6/10/19

Elegía a una gatita con un corazón en la nariz

He perdido a mi gatita y la echo de menos. Ya sé que hay gente que pierde a sus hijos, a sus padres, a sus amores, pero yo he perdido a mi gatita y, en fin, la echo mucho de menos. 

Mi gatita tenía algo de perrito y corría ansiosa a saludarme cuando yo llegaba a casa y ansiosa se pegaba a mí y ansiosa me llenaba de lametones. Mi gatita era feliz a mi lado y se quedaba dormida sobre mi pecho mecida al ritmo de mis suspiros. 

Mi gatita era fuerte y valiente. Perdió toda la dentadura tras infinitos días y noches de calle, en jornadas duras y largas, destructivas, en jornadas de frío y de infierno, de hambre y peligro, de asistencia providencial en forma de señoras nobles de corazón desbordante. A mi gatita en el barrio la llamaban Chupeta, porque siempre besaba la mano que le daba de comer. 

Mi gatita tenía leucemia, calicivirus, insuficiencia renal... y diabetes y pancreatitis y también irritación crónica en el intestino, pero con amor y cuidados mi gatita logró vivir tres años desde el día en que tuve la fortuna de cruzarme con ella. 

¡Qué sucia estaba mi gatita! Algún problema en su boca le impedía limpiarse en condiciones y fue necesario raparle aquellas rastas apelmazadas. ¡Cómo debió agradecerlo mi gatita! Con lo limpia que ella era, ¡cómo debió sufrir con aquel montón de mugre pegado a sus cuartos traseros!
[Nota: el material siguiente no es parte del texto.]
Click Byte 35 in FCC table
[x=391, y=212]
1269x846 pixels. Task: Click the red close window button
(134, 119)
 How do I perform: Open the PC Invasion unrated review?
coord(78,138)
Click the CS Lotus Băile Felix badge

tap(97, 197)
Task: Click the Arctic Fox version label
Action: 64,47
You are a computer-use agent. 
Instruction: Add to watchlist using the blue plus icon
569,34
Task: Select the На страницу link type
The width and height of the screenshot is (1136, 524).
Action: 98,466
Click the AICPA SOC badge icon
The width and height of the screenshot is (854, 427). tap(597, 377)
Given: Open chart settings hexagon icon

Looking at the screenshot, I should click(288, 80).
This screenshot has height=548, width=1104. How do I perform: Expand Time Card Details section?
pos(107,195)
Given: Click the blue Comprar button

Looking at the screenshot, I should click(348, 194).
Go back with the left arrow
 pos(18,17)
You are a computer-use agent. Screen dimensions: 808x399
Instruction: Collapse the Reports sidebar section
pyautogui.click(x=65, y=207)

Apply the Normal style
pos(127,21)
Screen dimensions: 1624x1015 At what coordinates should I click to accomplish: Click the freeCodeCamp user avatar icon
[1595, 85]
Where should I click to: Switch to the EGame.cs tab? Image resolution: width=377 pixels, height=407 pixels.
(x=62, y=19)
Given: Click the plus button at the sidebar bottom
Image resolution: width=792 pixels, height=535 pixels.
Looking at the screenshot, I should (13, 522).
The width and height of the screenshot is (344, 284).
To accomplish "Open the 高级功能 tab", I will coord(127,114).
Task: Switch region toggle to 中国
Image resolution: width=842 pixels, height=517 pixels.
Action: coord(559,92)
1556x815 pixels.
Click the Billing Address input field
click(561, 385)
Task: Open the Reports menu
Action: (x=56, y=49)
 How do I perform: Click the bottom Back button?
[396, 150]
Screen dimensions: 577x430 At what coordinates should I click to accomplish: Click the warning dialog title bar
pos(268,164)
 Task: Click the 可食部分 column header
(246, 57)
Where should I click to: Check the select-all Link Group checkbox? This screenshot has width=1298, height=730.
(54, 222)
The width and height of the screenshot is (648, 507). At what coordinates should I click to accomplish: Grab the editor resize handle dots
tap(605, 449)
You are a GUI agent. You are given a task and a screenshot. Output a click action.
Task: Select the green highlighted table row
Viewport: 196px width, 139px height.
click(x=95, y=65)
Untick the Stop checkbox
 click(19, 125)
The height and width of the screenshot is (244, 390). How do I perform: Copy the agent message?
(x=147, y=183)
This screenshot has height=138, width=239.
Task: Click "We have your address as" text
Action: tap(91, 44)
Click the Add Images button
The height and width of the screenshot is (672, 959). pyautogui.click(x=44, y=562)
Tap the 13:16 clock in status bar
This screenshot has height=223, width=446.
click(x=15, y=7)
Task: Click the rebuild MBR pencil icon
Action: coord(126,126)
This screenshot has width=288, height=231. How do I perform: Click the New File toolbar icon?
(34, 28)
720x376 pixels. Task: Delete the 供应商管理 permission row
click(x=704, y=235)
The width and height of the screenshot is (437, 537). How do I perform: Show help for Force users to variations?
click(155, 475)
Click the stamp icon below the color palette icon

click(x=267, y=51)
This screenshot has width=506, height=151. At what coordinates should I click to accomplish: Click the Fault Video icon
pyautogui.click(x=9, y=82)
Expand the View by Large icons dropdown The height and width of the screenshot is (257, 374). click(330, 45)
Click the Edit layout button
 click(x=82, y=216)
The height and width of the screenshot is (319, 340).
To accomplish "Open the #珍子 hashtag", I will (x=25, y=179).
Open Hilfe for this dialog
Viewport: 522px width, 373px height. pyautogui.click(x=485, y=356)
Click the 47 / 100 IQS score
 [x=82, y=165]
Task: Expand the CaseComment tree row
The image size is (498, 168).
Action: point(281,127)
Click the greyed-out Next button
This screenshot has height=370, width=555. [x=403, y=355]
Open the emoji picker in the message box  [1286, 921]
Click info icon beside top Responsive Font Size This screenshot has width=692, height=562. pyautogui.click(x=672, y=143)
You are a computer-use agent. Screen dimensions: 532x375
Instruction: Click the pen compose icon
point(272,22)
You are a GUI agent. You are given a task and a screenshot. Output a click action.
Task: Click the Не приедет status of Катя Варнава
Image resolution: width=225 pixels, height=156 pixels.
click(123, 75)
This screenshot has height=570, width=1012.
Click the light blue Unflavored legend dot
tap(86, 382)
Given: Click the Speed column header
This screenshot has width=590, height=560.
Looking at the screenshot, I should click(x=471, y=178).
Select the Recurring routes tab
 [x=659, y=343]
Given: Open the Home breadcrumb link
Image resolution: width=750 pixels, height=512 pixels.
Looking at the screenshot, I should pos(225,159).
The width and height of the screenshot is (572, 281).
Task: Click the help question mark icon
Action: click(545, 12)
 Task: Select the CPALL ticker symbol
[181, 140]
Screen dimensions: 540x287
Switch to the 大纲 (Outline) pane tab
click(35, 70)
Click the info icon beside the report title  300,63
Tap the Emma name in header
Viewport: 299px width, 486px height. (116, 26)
Mi gatita era de pelo algo largo, negro y naranja, y era de mirada despierta y de porte elegante. Le gustaba dormir siestas interminables y tumbarse al sol y devorar cuenquitos de alimento como si nunca hubiese comido. Pero ante todo mi gatita amaba la compañía humana, quería tener a alguien siempre muy cerca y, como no podría ser de otro modo, mi gatita tenía un corazón dibujado en la nariz. 

Mi gatita tenía muchas virtudes pero, por desgracia, no era indestructible, y, un día, sin saber cómo, me vi en la clínica ante una mesa metálica y mi gatita era una bolsa de huesos consumida por la ineficiencia de unos riñones que ya no servían para nada. Y mi gatita, anestesiada por última vez, sin sentido, yacía mientras la veterinaria, con mi doloroso permiso, intentaba atravesar las venas de mi gatita, sus venas quebradizas y esquivas, para inyectar el tóxico que detuviese su corazón. Y mis lágrimas caían sobre el metal y mi mano acariciaba la cabeza de mi gatita y su ausencia empezó a materializarse incluso mientras todavía estaba allí, mientras aún era posible dar marcha atrás y tenerla a mi lado uno, dos, quizás tres días a lo sumo. Pero yo quería mucho a mi gatita y no podía hacerle eso. 

Y le dije adiós como si pudiera oírme, como si, en caso de poder oírme, también pudiera entenderme. Sé que es absurdo, pero a mí me da igual. Yo le dije adiós de todas formas, y le dije que la quería y que la iba a echar de menos. Y en las noches, querría poder escuchar su ronroneo, y sentirla buscar el hueco entre el edredón y mi brazo; y en las mañanas, quisiera que me sorprendiera saltando sobre mis piernas para quedarse allí dormida mientras yo trabajo. Pero sé muy bien que nada de esto es posible. Sé que ya nunca volveré a verla. Y sé que ella era mi gatita y que la echaré de menos para siempre.